[Material provided start]
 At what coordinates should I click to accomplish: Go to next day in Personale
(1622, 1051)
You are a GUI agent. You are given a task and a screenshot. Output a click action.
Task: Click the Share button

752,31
[Material provided end]
*Task instructions*:
Express the entries above as a JSON list of strings, one string per line, leaving out any blank lines.

*Output of the task*:
[
  " At what coordinates should I click to accomplish: Go to next day in Personale",
  "(1622, 1051)",
  "You are a GUI agent. You are given a task and a screenshot. Output a click action.",
  "Task: Click the Share button",
  "752,31"
]